TAREFA DO EXERCÍCIO
Transcreva palavra por palavra, no texto sobre a súmula vinculante, o trecho de "Escrevêramos, em setembro" até "punição eventualmente aplicada.".

───── TRECHO SELECIONADO ─────

Foi aprovada pelo Plenário do Supremo Tribunal Federal, no último dia 7, a quinta súmula vinculante – instrumento adotado no Brasil a partir da EC 45/04, que inseriu na Constituição o art. 103-A. O enunciado aprovado (mas ainda não publicado) é o seguinte: "A falta de defesa técnica por advogado no processo administrativo disciplinar não ofende a Constituição".

Escrevêramos, em setembro do ano passado, artigo neste mesmo Portal, intitulado "Presença obrigatória de advogado no processo administrativo disciplinar: breves anotações à Súmula nº 343 do STJ". Naquela ocasião, noticiamos que o STJ havia sumulado entendimento (já pacífico naquela Corte) de que a ausência de defesa técnica no processo disciplinar seria causa de nulidade.

Na oportunidade, anotamos nossa posição contrária ao entendimento do Superior Tribunal:

"Não se discute, por óbvio, a necessidade de oportunizar ao acusado em processo administrativo o contraditório e a ampla defesa, requisitos da própria legitimidade da punição eventualmente aplicada.

Porém, há que se atentar para o fato de que a ampla defesa não precisa ser exercida apenas por advogado. A doutrina reconhece que dois pés sustentam a ampla defesa: a defesa técnica e a autodefesa. Tal teoria, porém, foi construída tendo por norte o processo penal, em que as punições eventualmente aplicadas são, por natureza, muito mais graves que as sanções administrativas.

───── DADOS REGISTRADOS ─────

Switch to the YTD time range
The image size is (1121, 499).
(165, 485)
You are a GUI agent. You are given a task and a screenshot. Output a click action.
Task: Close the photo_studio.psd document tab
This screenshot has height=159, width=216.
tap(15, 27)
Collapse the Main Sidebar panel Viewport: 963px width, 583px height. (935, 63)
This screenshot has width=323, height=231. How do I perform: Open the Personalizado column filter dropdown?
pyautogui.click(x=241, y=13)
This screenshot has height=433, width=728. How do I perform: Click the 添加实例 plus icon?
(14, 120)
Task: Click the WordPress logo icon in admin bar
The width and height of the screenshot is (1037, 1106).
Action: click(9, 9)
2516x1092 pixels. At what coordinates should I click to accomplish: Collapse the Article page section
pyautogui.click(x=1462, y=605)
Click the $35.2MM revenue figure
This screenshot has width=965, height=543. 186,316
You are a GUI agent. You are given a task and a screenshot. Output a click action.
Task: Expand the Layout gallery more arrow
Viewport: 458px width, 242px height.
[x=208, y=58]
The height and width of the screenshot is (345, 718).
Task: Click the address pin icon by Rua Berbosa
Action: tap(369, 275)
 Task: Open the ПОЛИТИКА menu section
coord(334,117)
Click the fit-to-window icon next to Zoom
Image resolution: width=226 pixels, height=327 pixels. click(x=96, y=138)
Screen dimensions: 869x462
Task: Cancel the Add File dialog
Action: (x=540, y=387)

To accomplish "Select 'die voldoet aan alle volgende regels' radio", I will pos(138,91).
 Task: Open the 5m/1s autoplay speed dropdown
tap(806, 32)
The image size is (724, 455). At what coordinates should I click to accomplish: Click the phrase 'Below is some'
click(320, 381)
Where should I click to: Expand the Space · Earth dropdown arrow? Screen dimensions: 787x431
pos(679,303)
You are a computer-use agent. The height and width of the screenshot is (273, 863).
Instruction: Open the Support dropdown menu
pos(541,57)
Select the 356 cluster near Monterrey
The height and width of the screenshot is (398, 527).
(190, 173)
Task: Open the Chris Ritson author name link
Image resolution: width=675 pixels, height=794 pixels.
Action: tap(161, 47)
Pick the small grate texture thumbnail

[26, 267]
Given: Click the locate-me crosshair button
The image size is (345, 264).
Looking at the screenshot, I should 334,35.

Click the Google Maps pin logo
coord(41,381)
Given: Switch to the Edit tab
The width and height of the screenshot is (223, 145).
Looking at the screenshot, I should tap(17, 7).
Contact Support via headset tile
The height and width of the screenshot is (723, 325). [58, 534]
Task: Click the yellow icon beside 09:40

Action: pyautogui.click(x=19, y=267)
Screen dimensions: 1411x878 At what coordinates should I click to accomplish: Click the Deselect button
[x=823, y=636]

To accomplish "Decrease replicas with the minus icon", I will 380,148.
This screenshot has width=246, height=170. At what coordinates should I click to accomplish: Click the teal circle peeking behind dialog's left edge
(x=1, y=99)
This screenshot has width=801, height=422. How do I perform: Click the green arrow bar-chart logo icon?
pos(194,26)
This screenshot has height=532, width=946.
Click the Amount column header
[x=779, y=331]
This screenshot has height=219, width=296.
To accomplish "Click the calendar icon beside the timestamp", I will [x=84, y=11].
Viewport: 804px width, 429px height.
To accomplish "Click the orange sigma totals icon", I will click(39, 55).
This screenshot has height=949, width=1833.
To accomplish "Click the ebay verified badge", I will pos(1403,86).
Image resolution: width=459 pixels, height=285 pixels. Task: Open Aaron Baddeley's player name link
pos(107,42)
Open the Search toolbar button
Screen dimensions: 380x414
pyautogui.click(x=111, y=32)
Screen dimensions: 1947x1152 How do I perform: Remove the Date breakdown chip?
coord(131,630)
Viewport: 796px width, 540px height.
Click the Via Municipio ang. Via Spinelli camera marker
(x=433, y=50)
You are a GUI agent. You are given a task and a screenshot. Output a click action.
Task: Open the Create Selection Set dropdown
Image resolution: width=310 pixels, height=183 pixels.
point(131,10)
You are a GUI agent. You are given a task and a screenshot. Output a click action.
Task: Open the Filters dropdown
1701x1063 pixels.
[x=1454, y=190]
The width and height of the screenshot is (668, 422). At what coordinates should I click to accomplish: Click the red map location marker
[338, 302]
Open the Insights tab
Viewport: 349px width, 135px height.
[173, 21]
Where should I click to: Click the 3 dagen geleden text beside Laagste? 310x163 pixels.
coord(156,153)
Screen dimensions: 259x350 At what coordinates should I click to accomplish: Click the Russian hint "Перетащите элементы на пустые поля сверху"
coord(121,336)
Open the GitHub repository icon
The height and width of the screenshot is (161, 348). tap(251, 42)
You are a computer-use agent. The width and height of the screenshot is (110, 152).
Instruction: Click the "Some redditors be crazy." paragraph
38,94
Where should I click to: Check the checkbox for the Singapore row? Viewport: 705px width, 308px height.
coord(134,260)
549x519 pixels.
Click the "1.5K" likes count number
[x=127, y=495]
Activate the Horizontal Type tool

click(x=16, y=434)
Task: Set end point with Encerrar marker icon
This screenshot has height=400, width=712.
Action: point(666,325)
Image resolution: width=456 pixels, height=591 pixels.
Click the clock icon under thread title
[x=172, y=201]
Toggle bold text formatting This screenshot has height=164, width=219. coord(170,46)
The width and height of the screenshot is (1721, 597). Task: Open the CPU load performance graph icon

─────

RESPOSTA ABAIXO
Escrevêramos, em setembro do ano passado, artigo neste mesmo Portal, intitulado "Presença obrigatória de advogado no processo administrativo disciplinar: breves anotações à Súmula nº 343 do STJ". Naquela ocasião, noticiamos que o STJ havia sumulado entendimento (já pacífico naquela Corte) de que a ausência de defesa técnica no processo disciplinar seria causa de nulidade.

Na oportunidade, anotamos nossa posição contrária ao entendimento do Superior Tribunal:

"Não se discute, por óbvio, a necessidade de oportunizar ao acusado em processo administrativo o contraditório e a ampla defesa, requisitos da própria legitimidade da punição eventualmente aplicada.